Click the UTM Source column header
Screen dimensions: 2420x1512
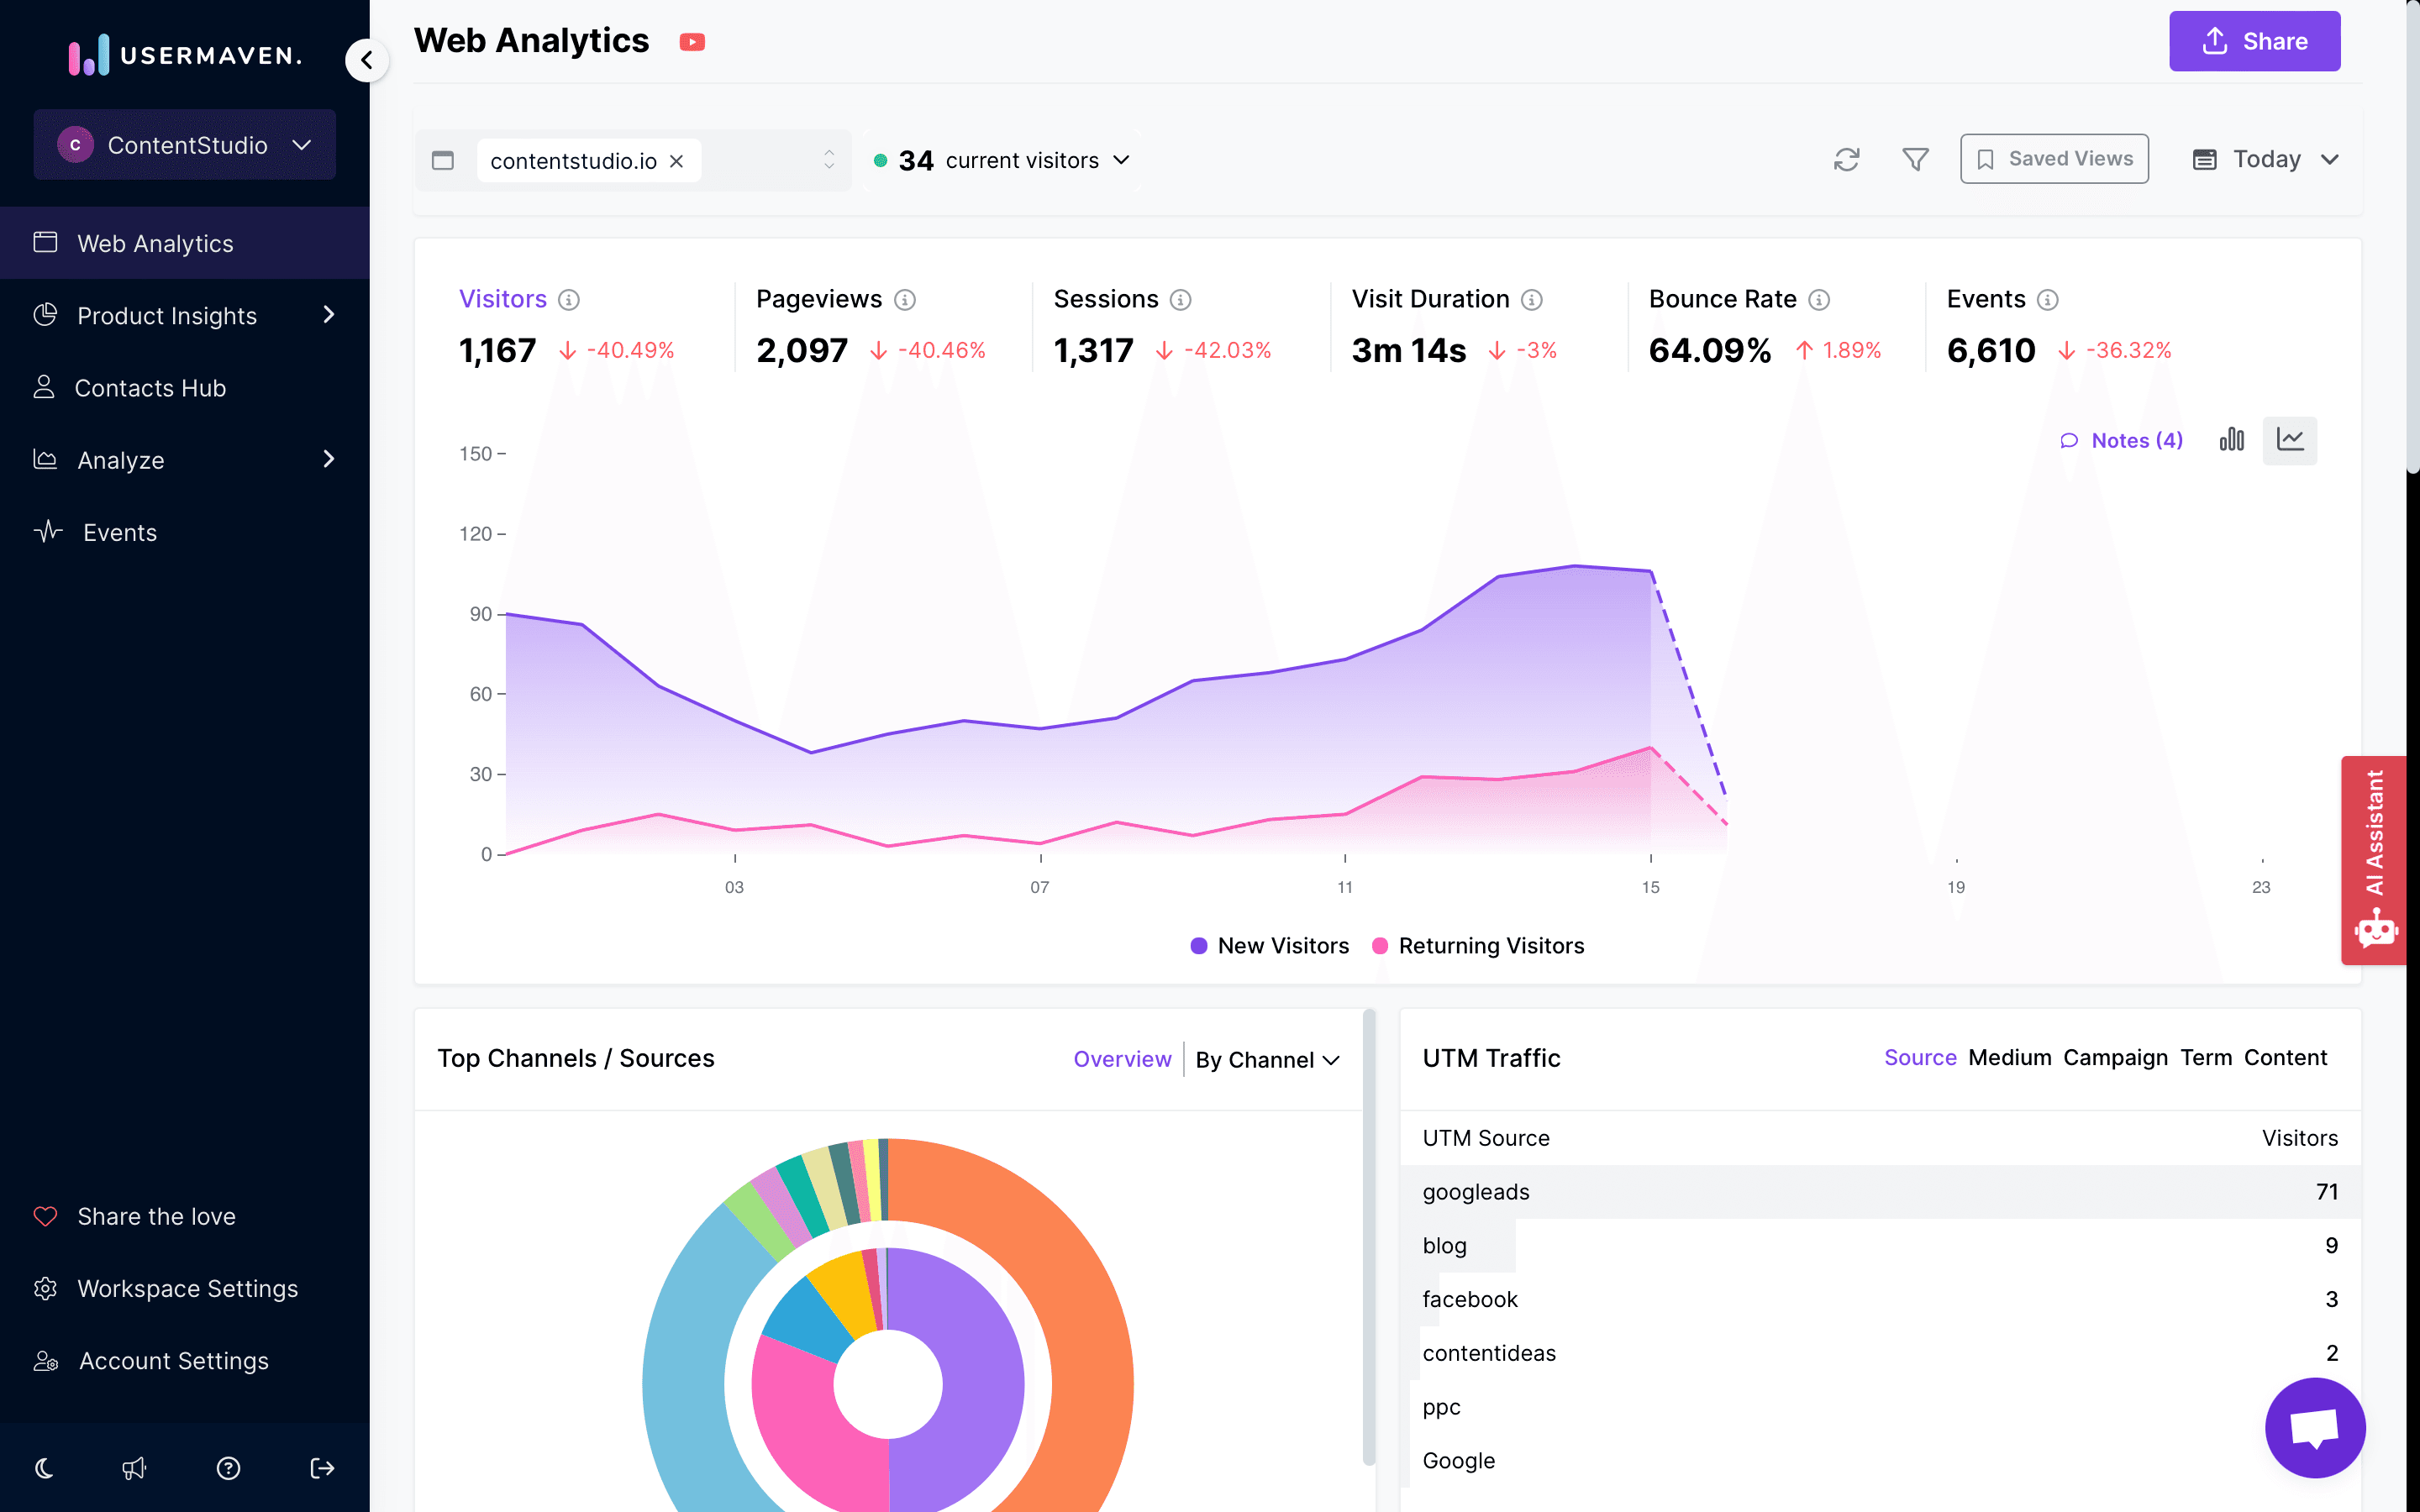[1485, 1137]
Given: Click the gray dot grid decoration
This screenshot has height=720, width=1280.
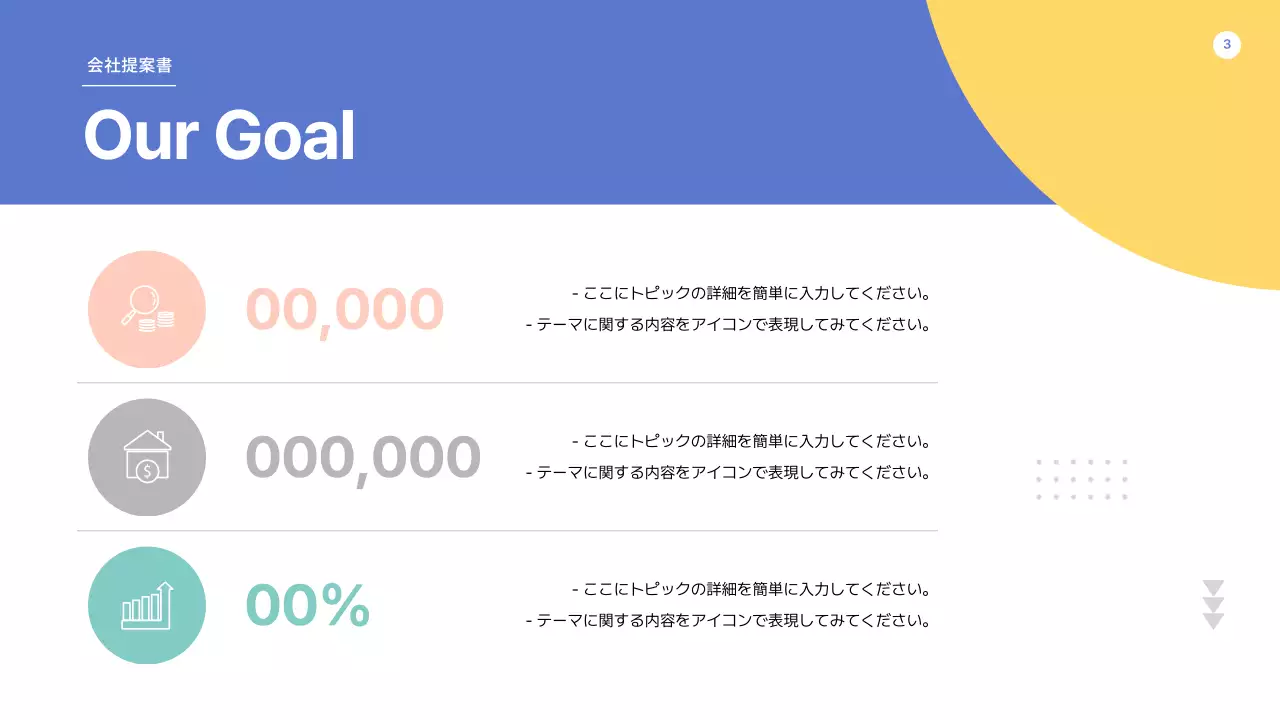Looking at the screenshot, I should pos(1081,479).
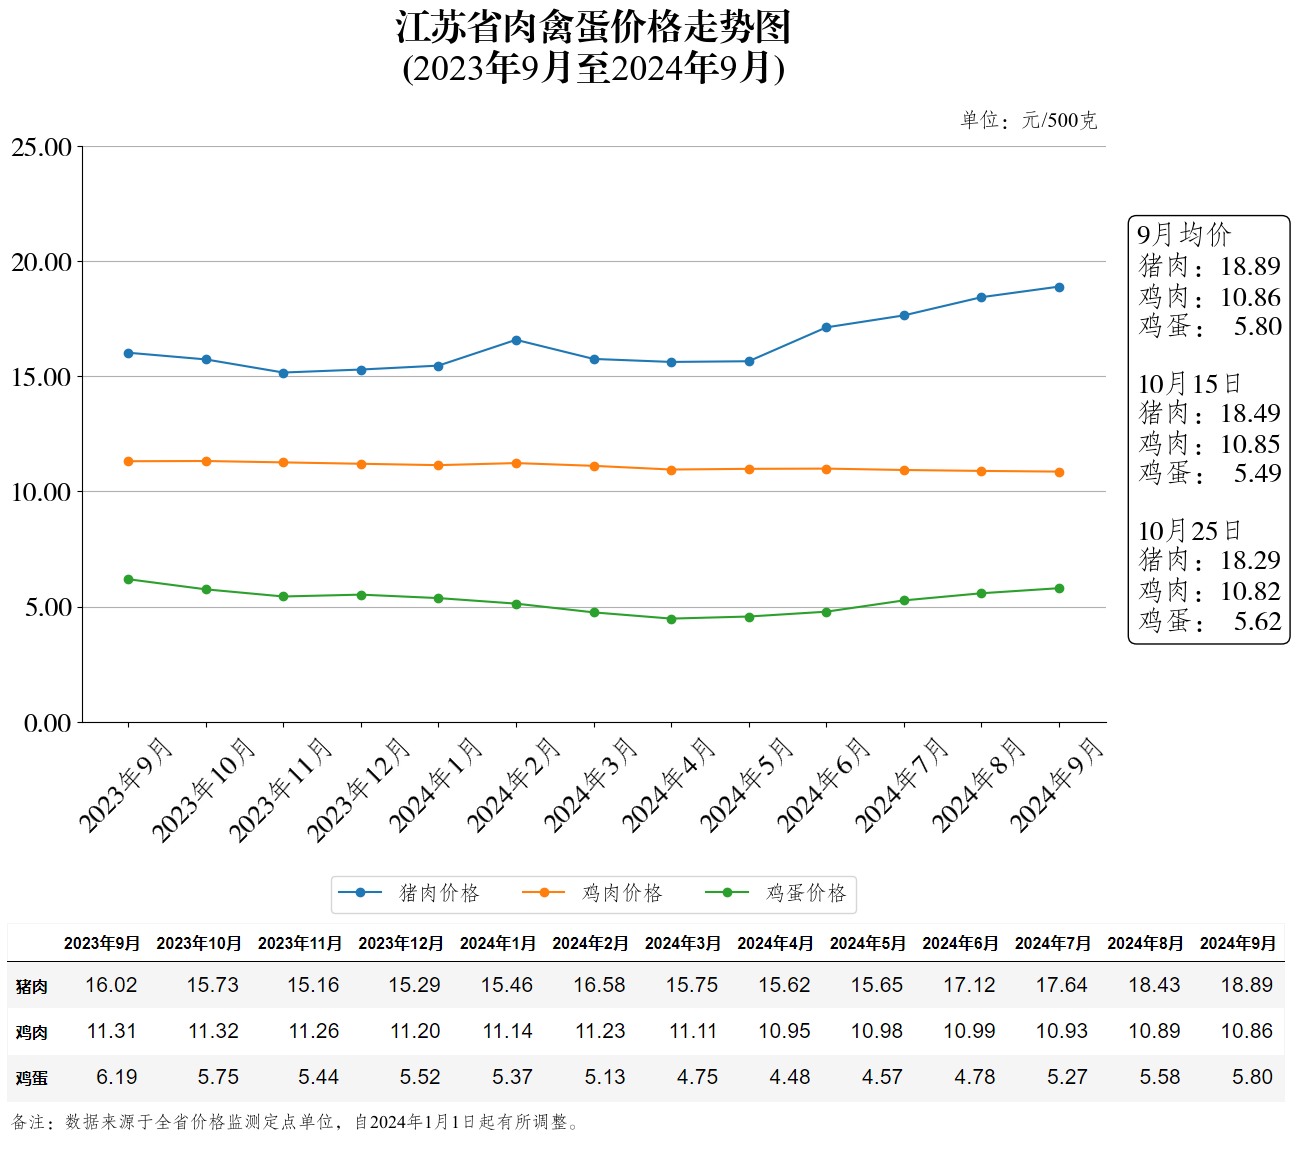1291x1152 pixels.
Task: Click the chart title 江苏省肉禽蛋价格走势图
Action: (593, 27)
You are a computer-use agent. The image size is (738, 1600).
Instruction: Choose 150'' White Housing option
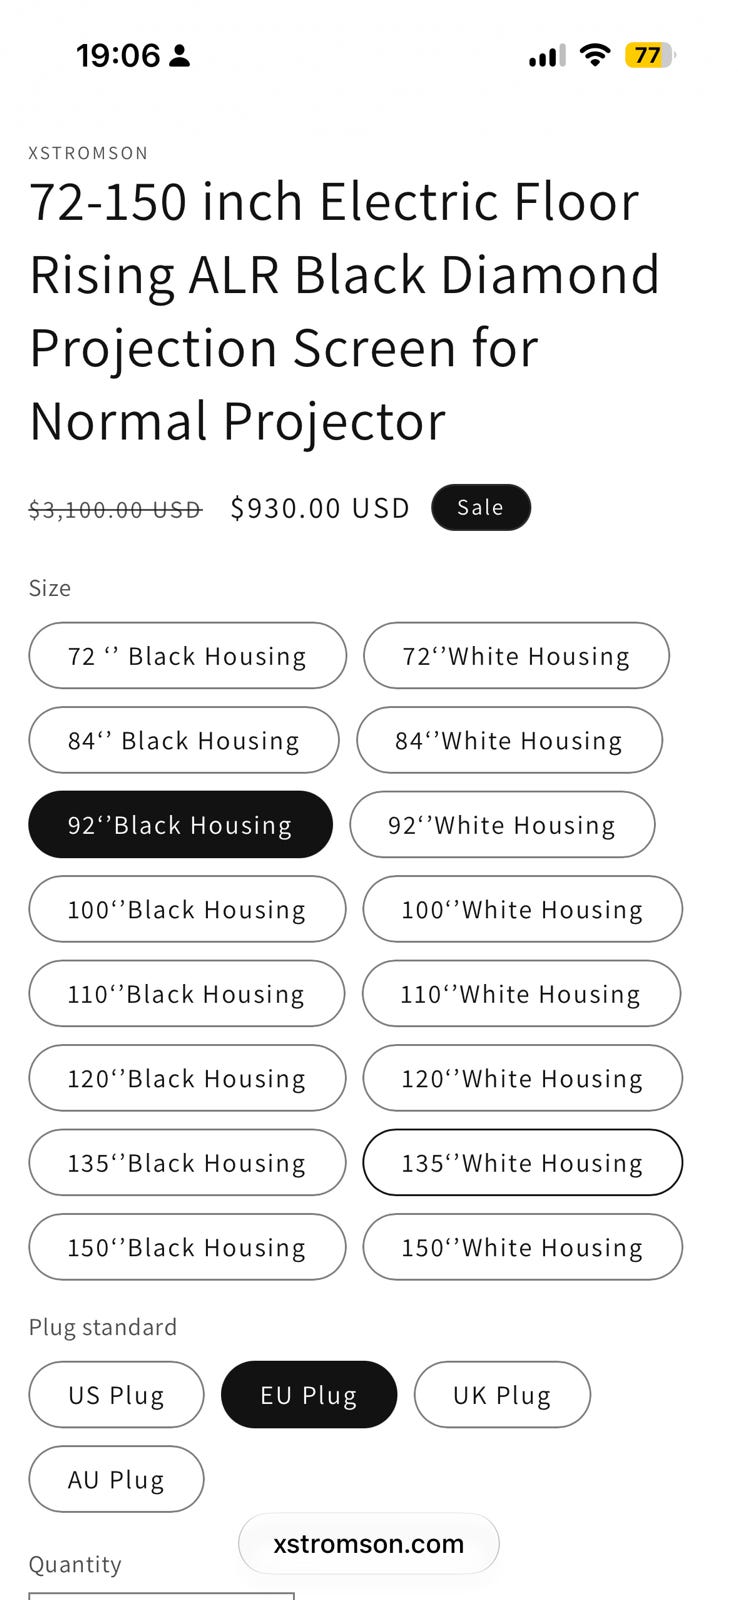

··········

What you return must match each record exactly and contain no images.

» Answer box:
Click the UTM Source column header
Screen dimensions: 2420x1512
[1485, 1137]
Given: Click the gray dot grid decoration
This screenshot has height=720, width=1280.
Looking at the screenshot, I should pos(1081,479).
1291x1152 pixels.
Task: Click the chart title 江苏省肉禽蛋价格走势图
Action: (593, 27)
You are a computer-use agent. The image size is (738, 1600).
Instruction: Choose 150'' White Housing option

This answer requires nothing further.